- [Data to use]:
---+---
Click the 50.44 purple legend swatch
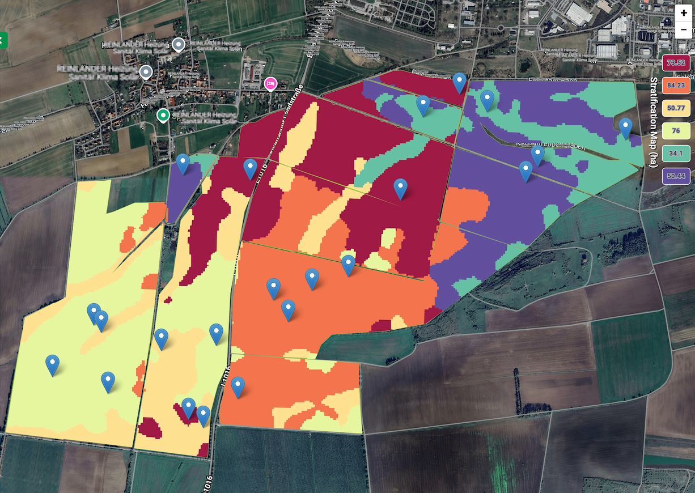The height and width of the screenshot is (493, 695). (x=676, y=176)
---+---
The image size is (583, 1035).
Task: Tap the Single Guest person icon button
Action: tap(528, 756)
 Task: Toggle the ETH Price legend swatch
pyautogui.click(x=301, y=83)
---+---
- [Task directions]: Pull out each line of the records above that contains the word "swatch".

- [The response]:
Click the 50.44 purple legend swatch
 Task: Toggle the ETH Price legend swatch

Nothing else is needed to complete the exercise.